Mais, avant de parler de Ruysdaël, de Claude Gellée, de Nicolas Poussin, il importe de considérer sous quels aspects peut s’offrir le paysage. Sans cette étude préliminaire et générale, l’étude individuelle de ces trois grands maîtres demeurerait sans profit, ou du moins ne résoudrait pas la question que nous venons de poser. De tous les problèmes que la peinture peut aborder, il est hors de doute que la représentation du paysage est un des plus faciles. Il est évident en effet qu’un chêne immobile est plus aisé à saisir, à représenter qu’une figure humaine, dont les mouvemens sont gouvernés par la passion.
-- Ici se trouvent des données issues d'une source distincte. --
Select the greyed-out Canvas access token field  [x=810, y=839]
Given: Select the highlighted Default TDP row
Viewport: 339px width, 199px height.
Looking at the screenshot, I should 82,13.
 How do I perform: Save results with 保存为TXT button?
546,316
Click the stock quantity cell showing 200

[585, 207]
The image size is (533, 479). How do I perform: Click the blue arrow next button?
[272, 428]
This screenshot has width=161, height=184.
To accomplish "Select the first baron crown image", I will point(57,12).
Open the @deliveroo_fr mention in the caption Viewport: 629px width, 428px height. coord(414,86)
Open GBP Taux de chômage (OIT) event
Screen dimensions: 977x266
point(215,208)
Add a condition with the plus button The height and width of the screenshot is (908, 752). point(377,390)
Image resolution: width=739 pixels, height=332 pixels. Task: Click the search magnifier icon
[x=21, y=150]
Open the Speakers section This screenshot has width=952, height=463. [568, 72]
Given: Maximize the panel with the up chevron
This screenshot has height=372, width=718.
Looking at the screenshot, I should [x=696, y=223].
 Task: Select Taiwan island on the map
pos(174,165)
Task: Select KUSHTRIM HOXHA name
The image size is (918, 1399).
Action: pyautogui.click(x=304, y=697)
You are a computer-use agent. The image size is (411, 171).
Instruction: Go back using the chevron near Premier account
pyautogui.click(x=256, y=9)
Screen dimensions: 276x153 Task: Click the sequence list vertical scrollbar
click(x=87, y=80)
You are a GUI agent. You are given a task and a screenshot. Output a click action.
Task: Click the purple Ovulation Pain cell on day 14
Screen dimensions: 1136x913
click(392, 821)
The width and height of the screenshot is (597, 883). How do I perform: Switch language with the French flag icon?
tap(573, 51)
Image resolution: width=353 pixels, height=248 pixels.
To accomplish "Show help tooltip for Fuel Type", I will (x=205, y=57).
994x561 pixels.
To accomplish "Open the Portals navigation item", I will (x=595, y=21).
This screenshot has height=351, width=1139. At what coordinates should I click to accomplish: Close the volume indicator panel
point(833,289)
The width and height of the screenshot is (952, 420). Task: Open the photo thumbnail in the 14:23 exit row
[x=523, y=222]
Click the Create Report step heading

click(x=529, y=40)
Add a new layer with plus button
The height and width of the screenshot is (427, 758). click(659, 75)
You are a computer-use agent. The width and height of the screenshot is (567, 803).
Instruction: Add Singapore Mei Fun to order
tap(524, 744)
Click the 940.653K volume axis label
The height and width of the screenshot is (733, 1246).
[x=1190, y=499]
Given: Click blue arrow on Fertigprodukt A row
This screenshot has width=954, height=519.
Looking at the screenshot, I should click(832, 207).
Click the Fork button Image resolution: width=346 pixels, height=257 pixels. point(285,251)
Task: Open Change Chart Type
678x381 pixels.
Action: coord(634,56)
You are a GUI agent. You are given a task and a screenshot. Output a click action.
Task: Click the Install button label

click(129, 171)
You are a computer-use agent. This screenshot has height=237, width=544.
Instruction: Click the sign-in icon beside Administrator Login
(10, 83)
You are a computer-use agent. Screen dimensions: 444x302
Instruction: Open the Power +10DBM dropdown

Cependant il ne faut pas s’abuser sur la nature de ce problème. Le même paysage, offert à des intelligences diversement douées, produit des impressions diverses, et si je ne me trompe, la diversité de ces impressions représente fidèlement le développement intellectuel des spectateurs. Il y a des peintres qui n’aperçoivent rien au-delà de la scène offerte à leurs yeux : ils voient, ils regardent, ils se souviennent de ce qu’ils ont vu; ne leur demandons rien de plus, car leur intelligence ne saurait aller au-delà. Ils se rappellent fidèlement la mousse qui couvre le pied du chêne, les lichens qui enveloppent la tige, et sont capables de reproduire ce qu’ils ont vu; mais si vous leur demandez ce que signifie le paysage qu’ils ont étudié, ils vous répondront ingénument qu’ils n’en savent rien, et ils seront sincères. Ne craignez pas qu’ils se calomnient, ils sont de très bonne foi. Ils se rappellent ce qu’ils ont vu, et ne mentent pas quand ils affirment qu’ils ne peuvent rien voir au-delà. Il faut leur tenir compte de leur franchise et ne pas leur demander ce qu’ils ignorent.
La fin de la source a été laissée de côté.